As we had predicted, the Sixties generation has entered the White House. Despite the rottenness and corruption of the system and its control by corporate interests, there is definitely a new hope and a new sanity in American politics. Hopefully, the Whitewater assassination conspiracy will blow over and some positive changes will begin to reconstruct American life.

A new generation of youth are trance dancing in floating laser illuminated warehouse dances called Raves in San Francisco and Acid House and Acid Jazz in England. There is a mood of change that again threatens to overturn the reactionary and puritanical grip on American culture perpetrated by corporate power and religious fundamentalism. The Era of Compassion born in the Sixties and repressed in the Eighties may be ready to spring into the forefront of American culture.


Afterword


In the November 1994 election American Society took a sharp turn to the right,. due to the failure of the Clinton Presidency to fulfill a successful progressive agenda and a unprecedented right-wing and fundamentalist Christian media attack on the president and progressive politics in general. The political pendulum continues to swing -Instead of an evolution toward a just, peaceful world as we approach the 21st century, we are experiencing religious moralism, millennial fear and racial and ethnic intolerance. Despite a feeling of hopelessness, history is opening toward an opportunity for a new emergence of consciousness exploration and social change. Open the door the future is coming through!

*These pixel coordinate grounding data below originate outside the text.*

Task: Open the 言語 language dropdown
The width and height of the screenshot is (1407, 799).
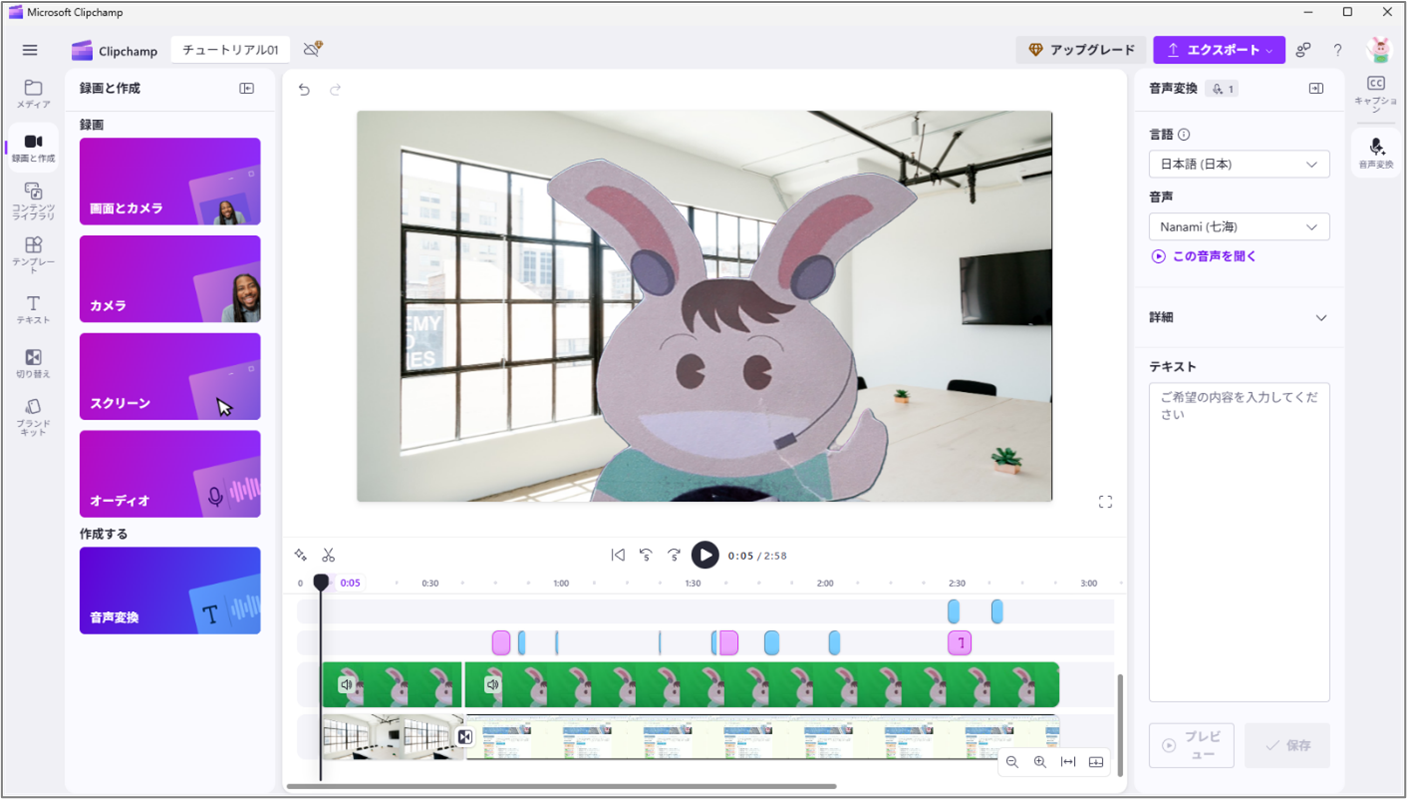Action: (x=1239, y=164)
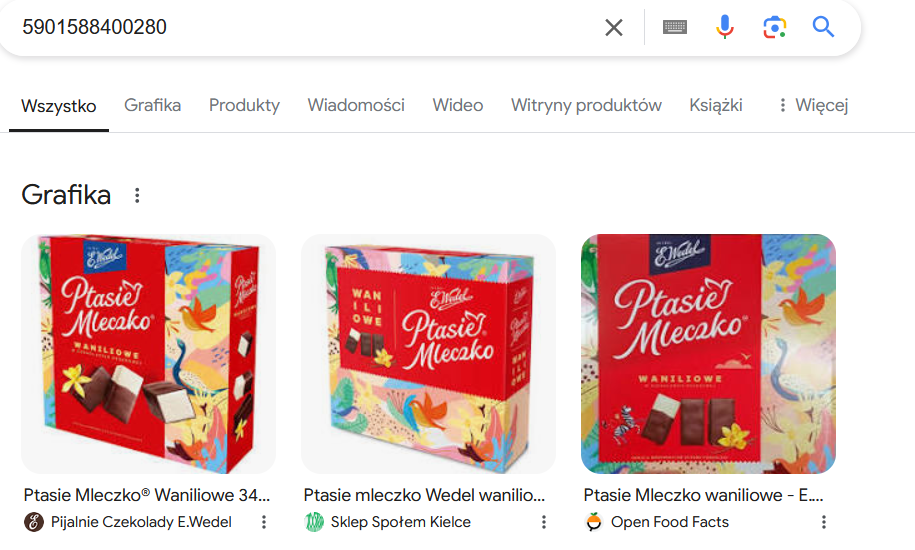Clear the search box text
The width and height of the screenshot is (915, 550).
(x=614, y=27)
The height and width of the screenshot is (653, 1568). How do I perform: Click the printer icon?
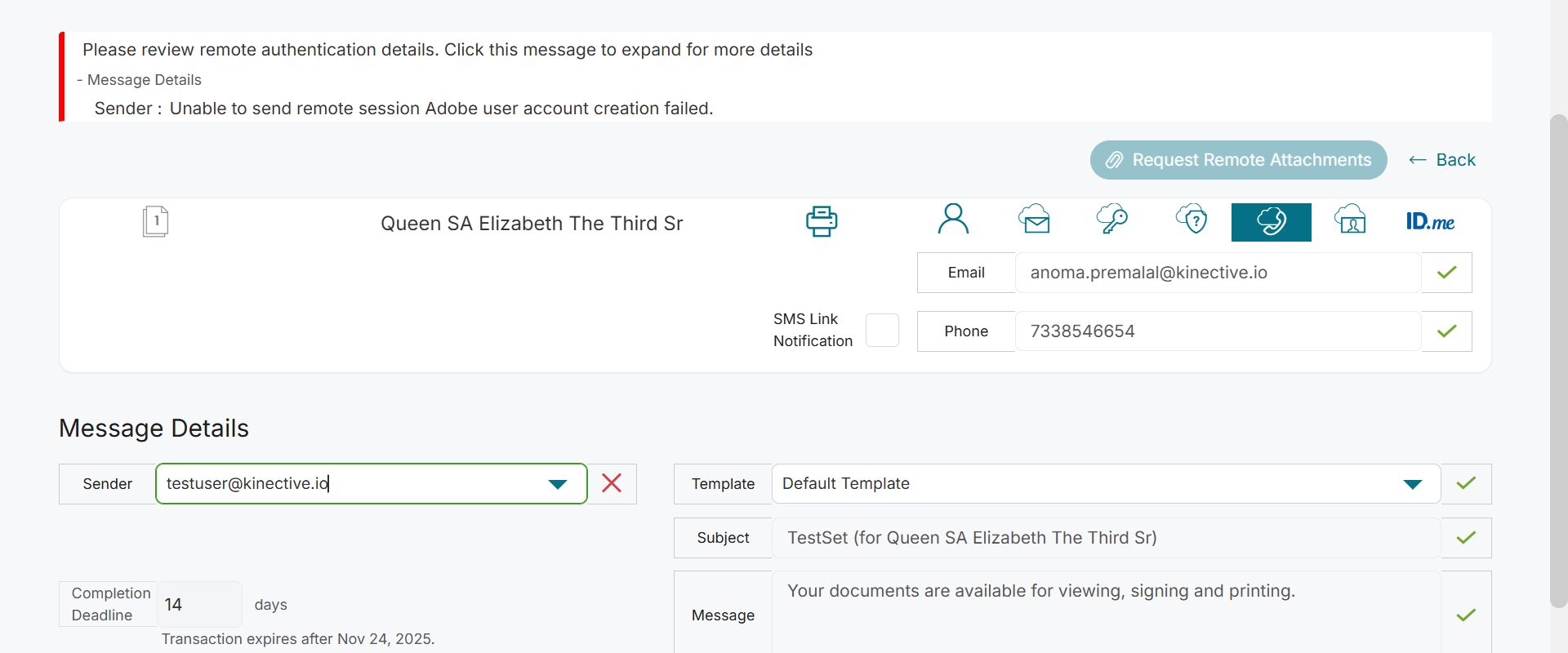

The Human Be-In - January 14, 1967
by Allen Cohen

Hippies and The Anti-War Movement Unite


The Human Be-In developed out of the success of the Love Pageant Rally, the first San Francisco outdoor rock and roll celebration that Allen Cohen and Michael Bowen produced on October 6, 1966, the day LSD became illegal in California. We had realized that the change in consciousness and culture we were experiencing had to be communicated throughout the world. We felt that the ideals of Peace, Love and Community based on the transcendental vision could transform the world and end the war in Vietnam. In short, we wanted to turn the world on and to do it we would need to attract the spotlight from center stage Washington and Vietnam to center stage Haight-Ashbury.

Michael Bowen centered much of the organizing energy for the Be-In from his pad at Haight and Masonic. In addition to his expressionist painting and drawing, he was friends with the Beat poets from the North Beach era, and had spent time with Tim Leary at Millbrook. He was a mystic hustler who Allen Ginsberg had called the most convincing man he had ever known. He could charm the press and turn on a square. And he did. He invited Leary and the Beat poets to the Human Be-In, and arranged for it to be a worldwide media event.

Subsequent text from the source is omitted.